▶ Exercise aim:
Include no pictures. Output exactly the lines from the one that contains "You are a computer-use agent." through the final line of the entries.

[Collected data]

......

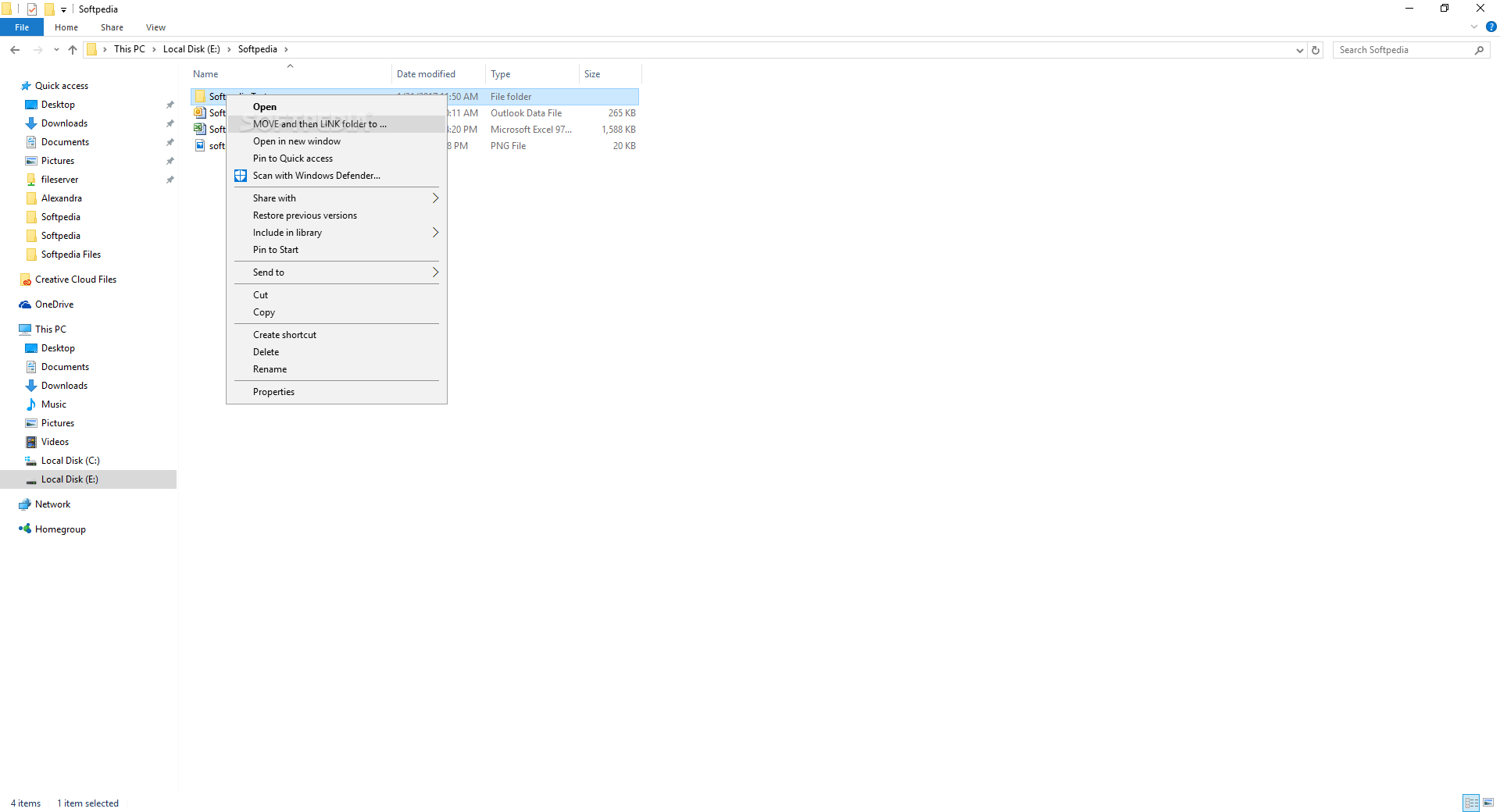Switch to large thumbnails view

click(x=1487, y=803)
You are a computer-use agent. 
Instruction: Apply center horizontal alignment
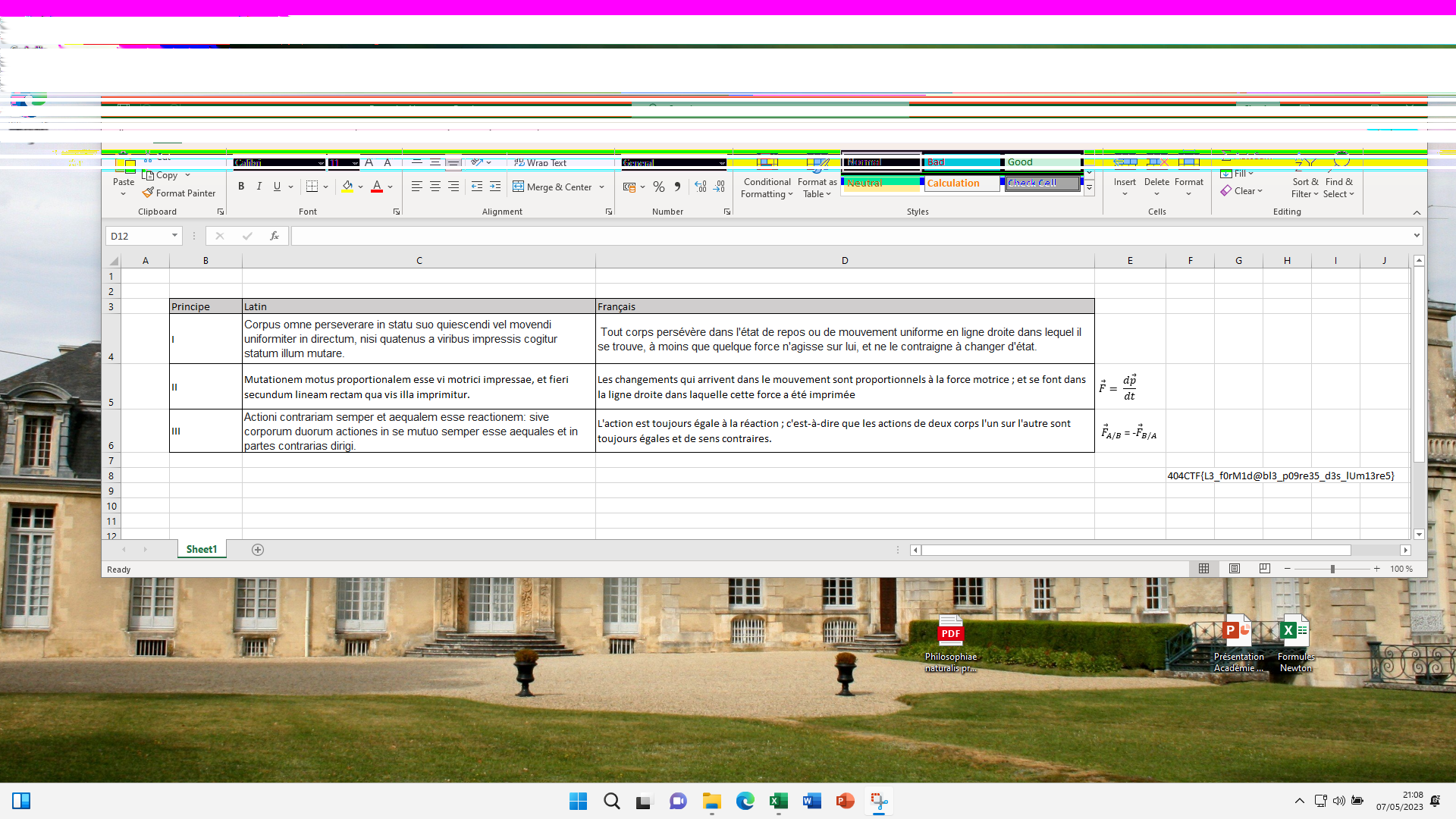tap(435, 187)
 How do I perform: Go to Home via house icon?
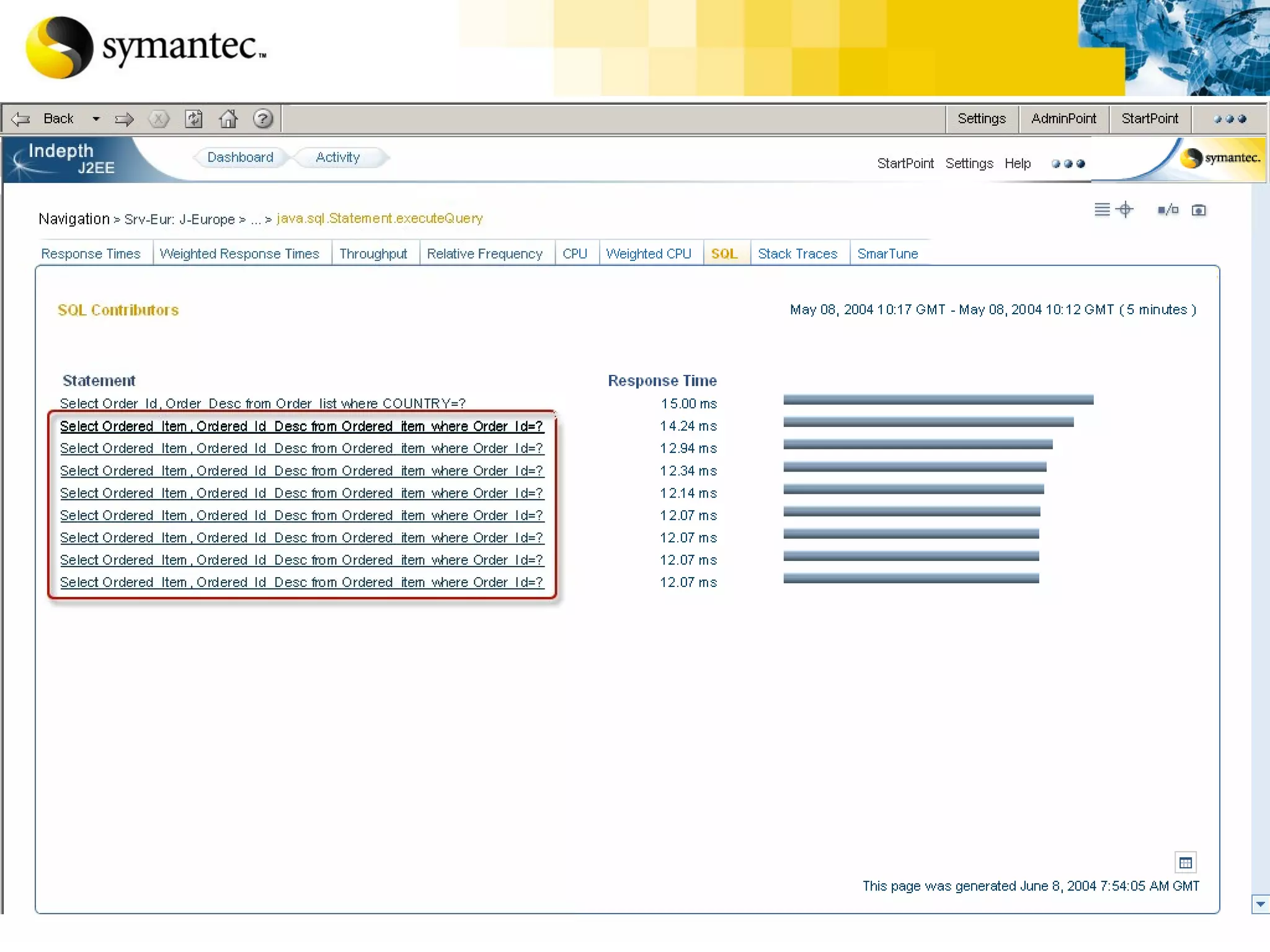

......

▶ Your response:
You are a computer-use agent. 
Instruction: Apply center horizontal alignment
tap(435, 187)
 How do I perform: Go to Home via house icon?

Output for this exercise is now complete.